EXTRACT:
# # #

It is a common misconception that the Holocaust began with immediate mass violence; in reality, the earliest Nazi persecution was entirely legal and economic. From 1933, the state systematically targeted those they considered Untermenschen (sub-humans) in an attempt to purify the Aryan "Master Race". The very first state-coordinated action was a national boycott of Jewish-owned businesses on 1 April 1933, where SA members painted the word "Jude" or the Star of David on doors.
Soon after, the government rapidly passed discriminatory legislation. The April 1933 Civil Service Law fired "non-Aryans" from government roles like teaching and law, while the School Law restricted Jewish student enrolment to a maximum of 1.5%. By September 1933, Jewish people were entirely banned from owning or running farms.
The legal cornerstone of this persecution was the 1935 Nuremberg Laws. The Reich Citizenship Law stripped Jewish people of their German citizenship, reducing them to "state subjects" with absolutely no political rights. Additionally, the Law for the Protection of German Blood and German Honour criminalised Rassenschande (racial defilement), banning marriages and sexual relations between Jewish and non-Jewish Germans.
The Nazis also targeted other minority groups using early legislation. Disabled people were subjected to Eugenics policies because they were deemed Lebensunwertes (unworthy of life), leading to 400,000 forced sterilisations. Roma and Sinti people were persecuted under the Nuremberg Laws, while approximately 22,000 homosexuals were imprisoned between 1936 and 1938.
Why would a single assassination in Paris trigger nationwide destruction across Germany? On 7 November 1938, a Polish Jewish teenager named Herschel Grynszpan assassinated German diplomat Ernst vom Rath. The Nazi government used this as a pretext to launch a massive, state-sponsored Pogrom known as Kristallnacht (the Night of Broken Glass) on 9–10 November.
Joseph Goebbels claimed the violence was a spontaneous public reaction, but it was highly coordinated. A "Most Urgent" telegram from Reinhard Heydrich specifically ordered police not to intervene, and fire brigades were instructed to only protect "German" property. SA and SS members frequently wore plain clothes to blend in and create the illusion of a civilian riot.
The human and economic cost was devastating. Over 90 Jewish people were murdered, while up to 400 synagogues and 8,000 businesses were destroyed or looted. In the aftermath, the state accelerated Aryanisation by forcing Jewish owners to hand over their property and imposing a massive 1 billion Reichsmarks "Atonement Tax" on the Jewish community.

# # #

DATASET EXTRACT:
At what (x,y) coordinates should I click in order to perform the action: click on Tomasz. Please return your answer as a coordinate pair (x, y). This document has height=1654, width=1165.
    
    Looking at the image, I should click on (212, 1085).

# # #

WHAT YOU NEED TO DO:
- A) Retype the passage on early Nazi persecution word for word, everything from "Soon after, the" down to "and non-Jewish Germans.".
- B) Using the passage on early Nazi persecution, decide whether each statement agrees with it, answering yes or no and quoting the deciding words: (i) The School Law capped Jewish student enrolment at 1.5%. (ii) Herschel Grynszpan was a German diplomat. (iii) Heydrich's telegram ordered police to intervene in the violence.

RESPONSES PER TASK:
- A)
Soon after, the government rapidly passed discriminatory legislation. The April 1933 Civil Service Law fired "non-Aryans" from government roles like teaching and law, while the School Law restricted Jewish student enrolment to a maximum of 1.5%. By September 1933, Jewish people were entirely banned from owning or running farms.
The legal cornerstone of this persecution was the 1935 Nuremberg Laws. The Reich Citizenship Law stripped Jewish people of their German citizenship, reducing them to "state subjects" with absolutely no political rights. Additionally, the Law for the Protection of German Blood and German Honour criminalised Rassenschande (racial defilement), banning marriages and sexual relations between Jewish and non-Jewish Germans.

- B)
(i) Yes: "the School Law restricted Jewish student enrolment to a maximum of 1.5%"
(ii) No: "a Polish Jewish teenager named Herschel Grynszpan assassinated German diplomat Ernst vom Rath"
(iii) No: "specifically ordered police not to intervene"